Write out the lines of the listing exactly as they appear, from the start of the listing through the line containing "pos(430,266)", with both ends included.
==== Raw records
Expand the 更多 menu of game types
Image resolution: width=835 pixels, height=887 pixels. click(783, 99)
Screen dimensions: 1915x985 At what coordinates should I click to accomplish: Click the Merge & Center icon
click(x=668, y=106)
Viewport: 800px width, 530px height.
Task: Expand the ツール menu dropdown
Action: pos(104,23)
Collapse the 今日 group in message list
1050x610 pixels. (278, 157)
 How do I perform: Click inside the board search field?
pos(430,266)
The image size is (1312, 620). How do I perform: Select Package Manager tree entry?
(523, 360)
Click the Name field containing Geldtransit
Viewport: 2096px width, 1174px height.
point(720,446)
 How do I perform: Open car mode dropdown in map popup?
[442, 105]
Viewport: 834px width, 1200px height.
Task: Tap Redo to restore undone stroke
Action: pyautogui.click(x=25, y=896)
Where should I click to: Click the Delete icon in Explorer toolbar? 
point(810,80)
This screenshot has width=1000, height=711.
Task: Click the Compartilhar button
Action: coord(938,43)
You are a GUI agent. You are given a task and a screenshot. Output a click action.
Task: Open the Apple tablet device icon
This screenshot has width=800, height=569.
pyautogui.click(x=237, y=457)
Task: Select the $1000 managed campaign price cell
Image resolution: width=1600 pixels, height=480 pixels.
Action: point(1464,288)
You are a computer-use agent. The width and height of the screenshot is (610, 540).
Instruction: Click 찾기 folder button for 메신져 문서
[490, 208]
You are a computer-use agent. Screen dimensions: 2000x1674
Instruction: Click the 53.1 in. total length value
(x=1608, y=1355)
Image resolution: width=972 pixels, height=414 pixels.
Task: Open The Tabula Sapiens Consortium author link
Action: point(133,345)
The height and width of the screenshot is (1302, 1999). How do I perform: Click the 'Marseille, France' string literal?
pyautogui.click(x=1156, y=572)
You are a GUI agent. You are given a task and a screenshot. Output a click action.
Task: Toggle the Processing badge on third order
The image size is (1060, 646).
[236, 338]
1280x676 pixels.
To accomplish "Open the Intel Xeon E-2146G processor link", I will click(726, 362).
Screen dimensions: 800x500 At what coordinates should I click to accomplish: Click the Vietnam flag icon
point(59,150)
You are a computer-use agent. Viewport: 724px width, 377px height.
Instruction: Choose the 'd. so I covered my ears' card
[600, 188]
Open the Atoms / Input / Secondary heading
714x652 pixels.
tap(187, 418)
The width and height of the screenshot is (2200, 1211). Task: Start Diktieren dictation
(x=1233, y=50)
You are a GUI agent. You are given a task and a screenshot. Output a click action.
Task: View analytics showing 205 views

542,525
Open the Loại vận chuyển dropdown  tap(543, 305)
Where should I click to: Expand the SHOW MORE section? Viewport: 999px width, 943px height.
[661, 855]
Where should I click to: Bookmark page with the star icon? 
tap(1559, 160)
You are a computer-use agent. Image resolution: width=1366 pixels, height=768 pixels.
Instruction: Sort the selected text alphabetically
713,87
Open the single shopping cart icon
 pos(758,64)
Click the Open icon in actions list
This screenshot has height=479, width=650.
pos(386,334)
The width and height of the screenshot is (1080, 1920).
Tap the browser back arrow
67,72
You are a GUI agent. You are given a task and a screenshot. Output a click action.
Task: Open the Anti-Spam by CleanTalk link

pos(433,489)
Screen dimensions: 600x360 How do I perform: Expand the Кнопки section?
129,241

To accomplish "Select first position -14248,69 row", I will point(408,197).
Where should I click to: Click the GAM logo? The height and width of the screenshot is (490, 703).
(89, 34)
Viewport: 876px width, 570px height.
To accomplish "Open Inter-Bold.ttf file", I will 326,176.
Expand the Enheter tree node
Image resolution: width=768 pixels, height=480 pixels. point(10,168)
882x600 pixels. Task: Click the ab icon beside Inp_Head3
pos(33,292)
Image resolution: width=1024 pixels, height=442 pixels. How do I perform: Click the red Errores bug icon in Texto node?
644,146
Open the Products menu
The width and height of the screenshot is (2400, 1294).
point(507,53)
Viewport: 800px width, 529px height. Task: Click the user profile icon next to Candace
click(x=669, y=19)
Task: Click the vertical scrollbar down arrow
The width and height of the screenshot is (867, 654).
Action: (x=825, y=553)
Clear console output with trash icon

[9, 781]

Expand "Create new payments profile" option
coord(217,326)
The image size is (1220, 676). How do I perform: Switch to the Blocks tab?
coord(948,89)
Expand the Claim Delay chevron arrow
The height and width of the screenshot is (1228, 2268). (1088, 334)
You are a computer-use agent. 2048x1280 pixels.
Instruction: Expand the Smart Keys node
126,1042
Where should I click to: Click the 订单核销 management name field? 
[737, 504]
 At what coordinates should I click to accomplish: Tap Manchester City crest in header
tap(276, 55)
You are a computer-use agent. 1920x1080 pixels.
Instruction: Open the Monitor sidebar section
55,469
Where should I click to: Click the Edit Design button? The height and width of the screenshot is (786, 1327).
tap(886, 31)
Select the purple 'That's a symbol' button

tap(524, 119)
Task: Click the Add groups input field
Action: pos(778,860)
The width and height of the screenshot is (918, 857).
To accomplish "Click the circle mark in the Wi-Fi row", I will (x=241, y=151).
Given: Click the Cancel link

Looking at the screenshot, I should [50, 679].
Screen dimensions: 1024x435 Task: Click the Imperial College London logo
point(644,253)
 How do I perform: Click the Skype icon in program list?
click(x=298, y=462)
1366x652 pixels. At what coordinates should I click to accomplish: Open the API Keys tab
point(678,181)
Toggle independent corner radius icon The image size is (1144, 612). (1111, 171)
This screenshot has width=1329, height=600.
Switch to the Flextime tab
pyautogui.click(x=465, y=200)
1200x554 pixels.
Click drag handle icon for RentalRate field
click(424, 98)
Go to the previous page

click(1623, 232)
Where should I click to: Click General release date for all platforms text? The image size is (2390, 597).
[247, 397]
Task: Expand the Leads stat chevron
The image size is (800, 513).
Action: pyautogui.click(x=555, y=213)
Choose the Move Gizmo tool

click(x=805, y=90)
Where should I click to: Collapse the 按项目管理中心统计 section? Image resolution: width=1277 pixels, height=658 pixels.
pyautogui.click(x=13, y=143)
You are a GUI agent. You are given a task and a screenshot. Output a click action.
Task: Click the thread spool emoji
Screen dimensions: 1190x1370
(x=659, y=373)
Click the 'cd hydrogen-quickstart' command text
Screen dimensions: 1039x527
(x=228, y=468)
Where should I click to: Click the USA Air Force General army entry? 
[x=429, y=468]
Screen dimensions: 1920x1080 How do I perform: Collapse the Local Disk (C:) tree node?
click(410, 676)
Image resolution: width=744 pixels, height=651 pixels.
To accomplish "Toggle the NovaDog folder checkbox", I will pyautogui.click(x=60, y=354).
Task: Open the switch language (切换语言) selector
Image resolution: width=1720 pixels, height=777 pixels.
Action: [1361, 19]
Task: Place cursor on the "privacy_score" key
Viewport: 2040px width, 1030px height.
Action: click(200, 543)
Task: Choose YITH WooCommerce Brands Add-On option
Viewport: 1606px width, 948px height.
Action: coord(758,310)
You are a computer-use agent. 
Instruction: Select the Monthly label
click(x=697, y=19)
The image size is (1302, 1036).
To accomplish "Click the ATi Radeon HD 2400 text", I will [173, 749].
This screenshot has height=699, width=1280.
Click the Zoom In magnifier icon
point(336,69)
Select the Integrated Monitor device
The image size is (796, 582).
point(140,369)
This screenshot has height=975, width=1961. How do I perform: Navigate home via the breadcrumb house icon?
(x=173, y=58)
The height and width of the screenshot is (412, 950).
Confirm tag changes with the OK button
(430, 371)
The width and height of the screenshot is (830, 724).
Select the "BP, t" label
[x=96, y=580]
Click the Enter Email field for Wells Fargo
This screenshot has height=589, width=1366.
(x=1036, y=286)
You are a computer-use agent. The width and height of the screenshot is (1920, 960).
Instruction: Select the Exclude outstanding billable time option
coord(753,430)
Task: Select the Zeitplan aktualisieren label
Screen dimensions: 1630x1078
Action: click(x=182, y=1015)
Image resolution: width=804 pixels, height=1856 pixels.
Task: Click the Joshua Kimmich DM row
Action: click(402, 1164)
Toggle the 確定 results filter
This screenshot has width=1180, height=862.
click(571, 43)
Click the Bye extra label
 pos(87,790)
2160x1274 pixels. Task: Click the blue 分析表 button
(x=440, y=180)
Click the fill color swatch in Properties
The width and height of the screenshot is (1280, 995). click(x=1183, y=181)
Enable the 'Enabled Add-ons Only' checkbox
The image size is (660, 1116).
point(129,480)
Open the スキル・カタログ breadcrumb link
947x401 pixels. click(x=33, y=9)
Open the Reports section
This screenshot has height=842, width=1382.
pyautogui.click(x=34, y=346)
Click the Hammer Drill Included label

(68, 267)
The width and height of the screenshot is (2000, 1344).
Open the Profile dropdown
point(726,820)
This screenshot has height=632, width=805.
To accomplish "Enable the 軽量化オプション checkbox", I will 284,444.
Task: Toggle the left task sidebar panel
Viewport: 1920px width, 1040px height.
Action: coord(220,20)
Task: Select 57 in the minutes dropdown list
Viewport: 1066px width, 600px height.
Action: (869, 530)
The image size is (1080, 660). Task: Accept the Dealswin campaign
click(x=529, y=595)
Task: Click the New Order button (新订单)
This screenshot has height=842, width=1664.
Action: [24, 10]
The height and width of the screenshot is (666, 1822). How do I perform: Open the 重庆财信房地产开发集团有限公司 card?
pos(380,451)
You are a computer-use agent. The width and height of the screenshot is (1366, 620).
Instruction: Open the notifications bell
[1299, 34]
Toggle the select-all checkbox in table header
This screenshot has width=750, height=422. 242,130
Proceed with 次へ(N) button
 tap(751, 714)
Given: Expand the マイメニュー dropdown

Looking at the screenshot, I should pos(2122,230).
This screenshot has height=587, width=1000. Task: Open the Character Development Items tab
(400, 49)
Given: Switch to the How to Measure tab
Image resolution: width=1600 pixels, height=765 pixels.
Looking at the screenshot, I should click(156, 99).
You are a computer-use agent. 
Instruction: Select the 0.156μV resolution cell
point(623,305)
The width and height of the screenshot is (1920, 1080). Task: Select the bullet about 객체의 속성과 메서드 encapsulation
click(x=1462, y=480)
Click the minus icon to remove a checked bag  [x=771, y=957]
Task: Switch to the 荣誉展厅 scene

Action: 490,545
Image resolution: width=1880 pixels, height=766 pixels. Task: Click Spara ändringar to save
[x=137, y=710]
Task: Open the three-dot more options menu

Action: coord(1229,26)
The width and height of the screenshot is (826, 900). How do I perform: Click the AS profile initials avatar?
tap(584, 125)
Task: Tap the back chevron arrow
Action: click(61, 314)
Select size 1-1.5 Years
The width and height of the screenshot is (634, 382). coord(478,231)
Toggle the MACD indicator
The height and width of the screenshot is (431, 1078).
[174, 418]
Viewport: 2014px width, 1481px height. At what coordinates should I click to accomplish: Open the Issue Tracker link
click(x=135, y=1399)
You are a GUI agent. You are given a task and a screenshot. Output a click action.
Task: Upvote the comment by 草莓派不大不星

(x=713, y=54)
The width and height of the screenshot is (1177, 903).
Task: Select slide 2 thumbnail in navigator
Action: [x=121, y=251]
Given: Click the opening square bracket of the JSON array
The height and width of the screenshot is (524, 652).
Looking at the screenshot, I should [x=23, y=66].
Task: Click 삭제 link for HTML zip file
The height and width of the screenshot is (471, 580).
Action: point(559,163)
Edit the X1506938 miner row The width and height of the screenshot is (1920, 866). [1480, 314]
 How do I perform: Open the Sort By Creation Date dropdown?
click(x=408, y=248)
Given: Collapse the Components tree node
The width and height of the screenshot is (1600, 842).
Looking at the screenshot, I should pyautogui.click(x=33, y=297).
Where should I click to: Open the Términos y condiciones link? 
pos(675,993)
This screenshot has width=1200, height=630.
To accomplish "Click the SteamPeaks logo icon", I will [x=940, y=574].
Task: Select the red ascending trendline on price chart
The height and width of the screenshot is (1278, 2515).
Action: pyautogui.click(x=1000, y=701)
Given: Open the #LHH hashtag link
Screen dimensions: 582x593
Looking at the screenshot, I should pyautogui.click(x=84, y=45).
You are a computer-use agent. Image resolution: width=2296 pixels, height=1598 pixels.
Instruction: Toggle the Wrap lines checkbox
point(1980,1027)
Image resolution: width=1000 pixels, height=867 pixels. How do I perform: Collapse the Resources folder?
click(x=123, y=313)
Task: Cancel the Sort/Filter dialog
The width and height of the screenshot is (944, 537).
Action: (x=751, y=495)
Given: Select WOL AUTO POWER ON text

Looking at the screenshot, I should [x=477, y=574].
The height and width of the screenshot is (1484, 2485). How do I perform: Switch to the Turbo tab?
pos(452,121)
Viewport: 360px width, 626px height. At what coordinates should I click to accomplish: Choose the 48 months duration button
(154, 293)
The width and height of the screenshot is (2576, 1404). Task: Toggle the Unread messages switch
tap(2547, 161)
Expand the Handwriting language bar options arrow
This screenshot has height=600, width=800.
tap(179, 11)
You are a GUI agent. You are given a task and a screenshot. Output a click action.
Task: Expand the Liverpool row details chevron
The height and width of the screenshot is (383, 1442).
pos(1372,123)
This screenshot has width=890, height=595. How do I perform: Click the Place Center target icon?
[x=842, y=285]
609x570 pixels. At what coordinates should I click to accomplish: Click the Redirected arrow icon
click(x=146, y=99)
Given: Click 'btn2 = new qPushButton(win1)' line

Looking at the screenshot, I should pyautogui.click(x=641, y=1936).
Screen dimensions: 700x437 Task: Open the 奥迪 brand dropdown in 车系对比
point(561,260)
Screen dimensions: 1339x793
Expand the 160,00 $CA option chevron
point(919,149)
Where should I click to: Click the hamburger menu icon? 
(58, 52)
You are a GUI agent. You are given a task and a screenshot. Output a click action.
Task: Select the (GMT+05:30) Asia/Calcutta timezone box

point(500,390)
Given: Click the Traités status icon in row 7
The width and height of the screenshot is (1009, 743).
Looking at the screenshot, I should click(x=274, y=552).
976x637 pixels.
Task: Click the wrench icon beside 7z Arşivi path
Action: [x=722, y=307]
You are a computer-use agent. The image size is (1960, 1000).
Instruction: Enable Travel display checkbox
========
Task output:
Expand the 更多 menu of game types
Image resolution: width=835 pixels, height=887 pixels. click(783, 99)
Screen dimensions: 1915x985 At what coordinates should I click to accomplish: Click the Merge & Center icon
click(x=668, y=106)
Viewport: 800px width, 530px height.
Task: Expand the ツール menu dropdown
Action: pos(104,23)
Collapse the 今日 group in message list
1050x610 pixels. (278, 157)
 How do I perform: Click inside the board search field?
pos(430,266)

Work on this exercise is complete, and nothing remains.